ORCFile in HDP 2: Better Compression, Better Performance
来源:互联网 发布:房地产中介软件源碼 编辑:程序博客网 时间:2024/05/20 17:07
The upcoming Hive 0.12 is set to bring some great new advancements in the storage layer in the forms of higher compression and better query performance.
Higher Compression
ORCFile was introduced in Hive 0.11 and offered excellent compression, delivered through a number of techniques including run-length encoding, dictionary encoding for strings and bitmap encoding.
This focus on efficiency leads to some impressive compression ratios. This picture shows the sizes of the TPC-DS dataset at Scale 500 in various encodings. This dataset contains randomly generated data including strings, floating point and integer data.
We’ve already seen customers whose clusters are maxed out from a storage perspective moving to ORCFile as a way to free up space while being 100% compatible with existing jobs.
Data stored in ORCFile can be read or written through HCatalog, so any Pig or Map/Reduce process can play along seamlessly. Hive 12 builds on these impressive compression ratios and delivers deep integration at the Hive and execution layers to accelerate queries, both from the point of view of dealing with larger datasets and lower latencies.
Predicate Pushdown
SQL queries will generally have some number of WHERE conditions which can be used to easily eliminate rows from consideration. In older versions of Hive, rows are read out of the storage layer before being later eliminated by SQL processing. There’s a lot of wasteful overhead and Hive 12 optimizes this by allowing predicates to be pushed down and evaluated in the storage layer itself.

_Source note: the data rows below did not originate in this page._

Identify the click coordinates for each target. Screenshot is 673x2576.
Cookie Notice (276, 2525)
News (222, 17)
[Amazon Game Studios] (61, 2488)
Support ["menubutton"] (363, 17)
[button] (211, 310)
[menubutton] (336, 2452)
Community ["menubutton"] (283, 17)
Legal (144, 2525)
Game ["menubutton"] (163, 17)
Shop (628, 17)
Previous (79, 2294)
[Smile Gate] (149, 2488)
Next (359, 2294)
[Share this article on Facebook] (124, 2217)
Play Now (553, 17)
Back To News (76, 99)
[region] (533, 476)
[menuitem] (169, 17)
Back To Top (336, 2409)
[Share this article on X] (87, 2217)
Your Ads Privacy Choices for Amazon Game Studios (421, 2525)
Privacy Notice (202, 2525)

It’s controlled by the setting hive.optimize.ppd=true
.
This requires a reader that is smart enough to understand the predicates. Fortunately ORC has had the corresponding improvements to allow predicates to be pushed into it, and takes advantages of its inline indexes to deliver performance benefits.

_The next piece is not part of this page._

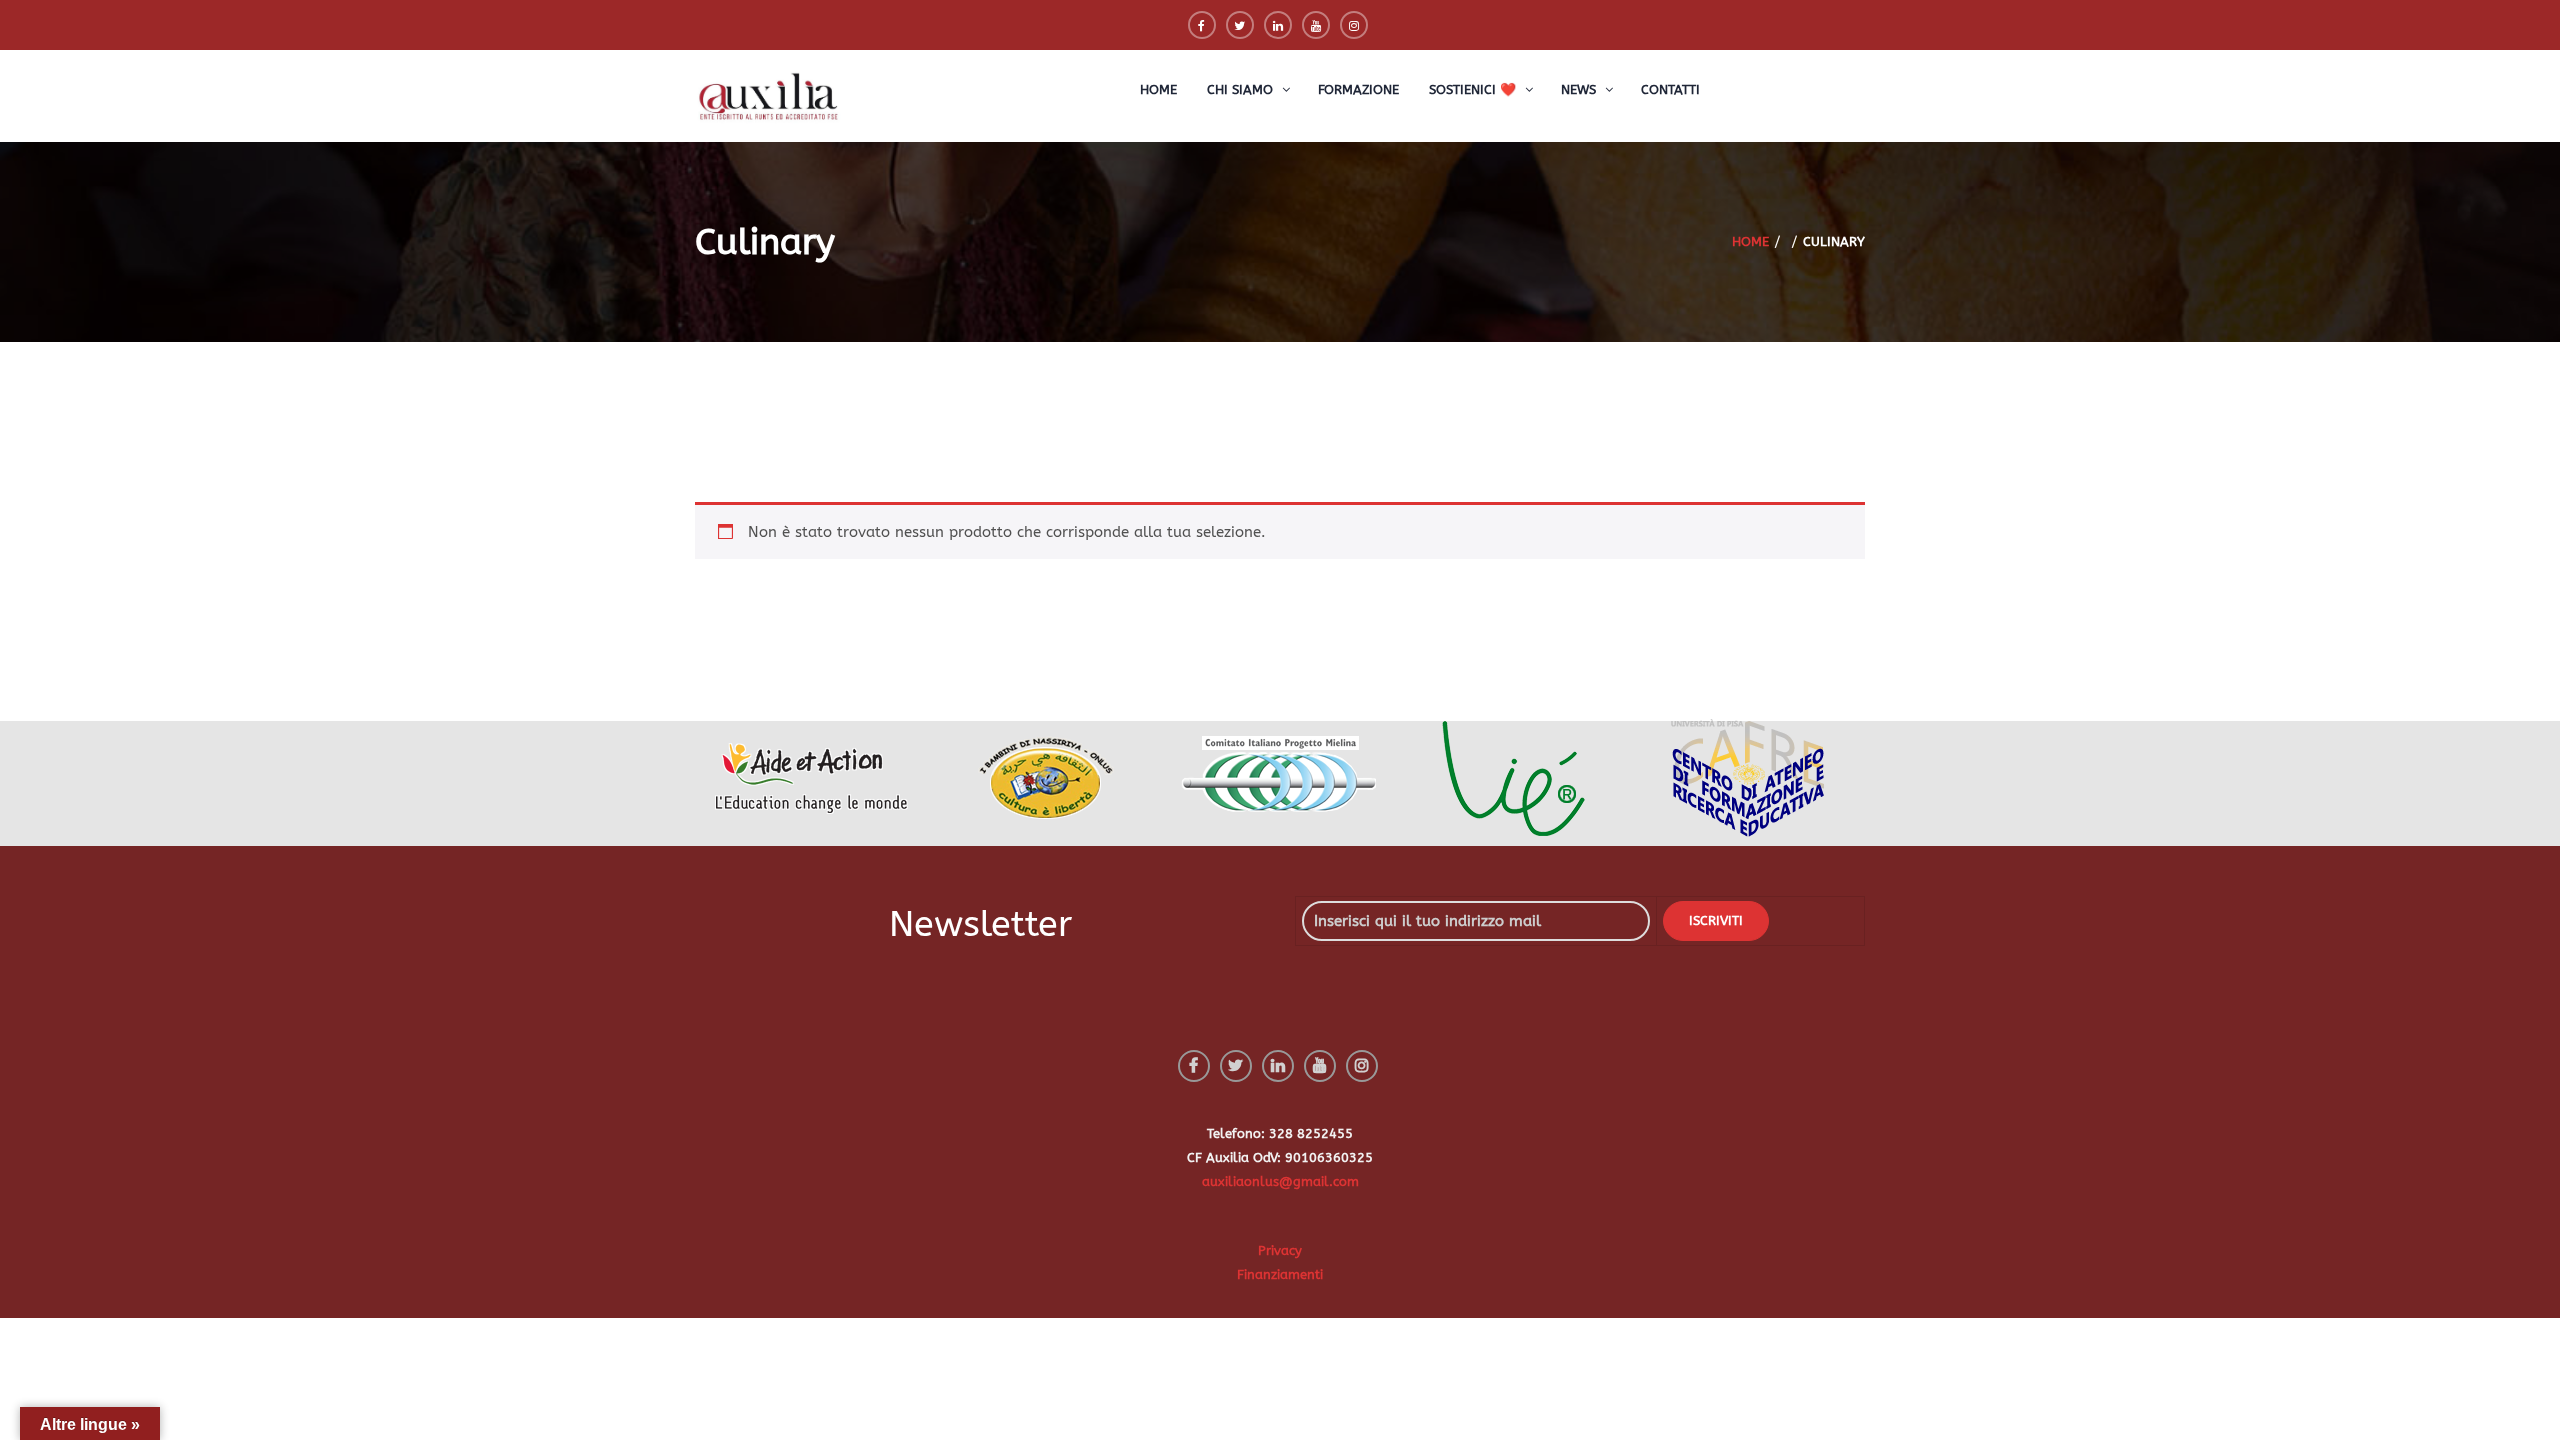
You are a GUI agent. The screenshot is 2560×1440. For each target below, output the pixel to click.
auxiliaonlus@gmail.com (1280, 1181)
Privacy (1280, 1250)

For example if you have a SQL query like:
SELECT COUNT(*) FROM CUSTOMER WHERE CUSTOMER.state = ‘CA’;
The ORCFile reader will now only return rows that actually match the WHERE
predicates and skip customers residing in any other state. The more columns you read from the table, the more data marshaling you avoid and the greater the speedup.
A Word on ORCFile Inline Indexes
Before we move to the next section we need to spend a moment talking about how ORCFile breaks rows into row groups and applies columnar compression and indexing within these row groups.

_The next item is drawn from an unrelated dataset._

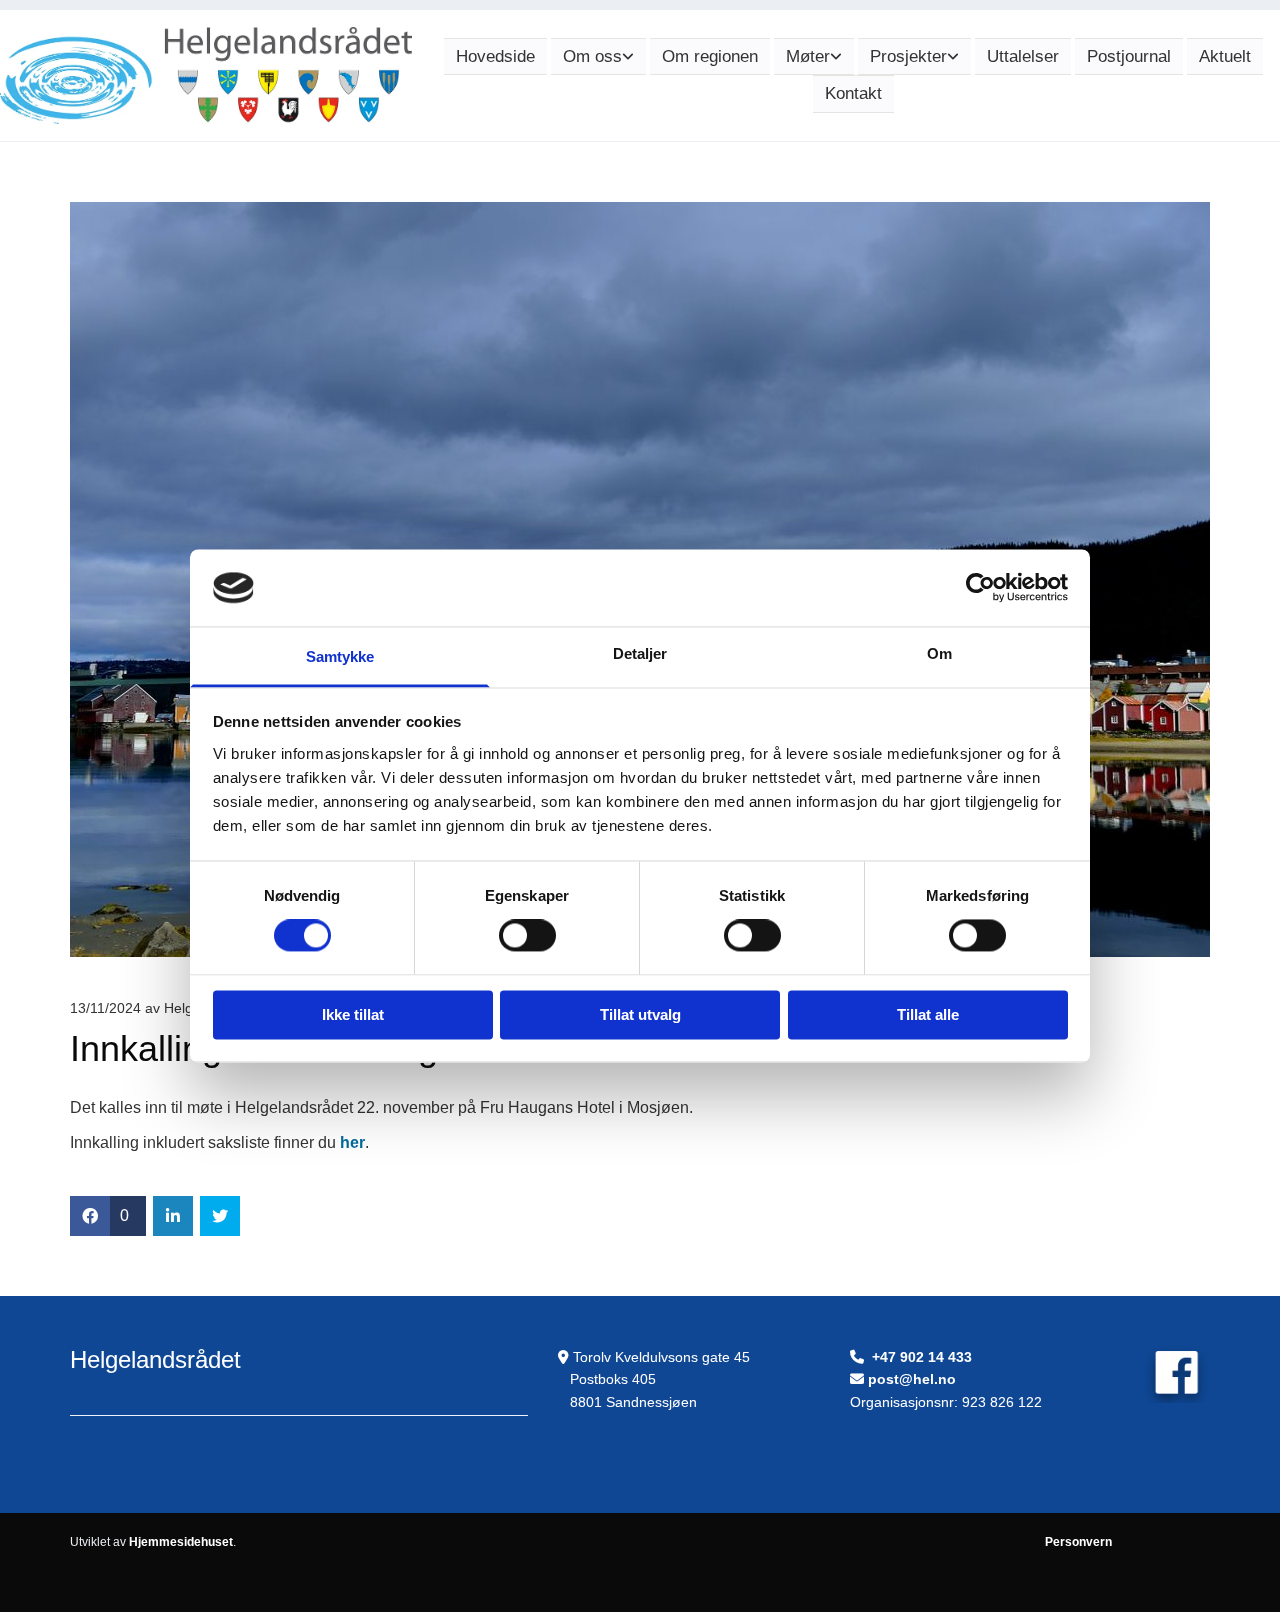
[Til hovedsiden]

Turning Predicate Pushdown to 11
ORC’s Predicate Pushdown will consult the Inline Indexes to try to identify when entire blocks can be skipped all at once. Some times your dataset will naturally facilitate this. For instance if your data comes as a time series with a monotonically increasing timestamp, when you put a where condition on this timestamp, ORC will be able to skip a lot of row groups.
In other instances you may need to give things a kick by sorting data. If a column is sorted, relevant records will get confined to one area on disk and the other pieces will be skipped very quickly.
Skipping works for number types and for string types. In both instances it’s done by recording a min and max value inside the inline index and determining if the lookup value falls outside that range.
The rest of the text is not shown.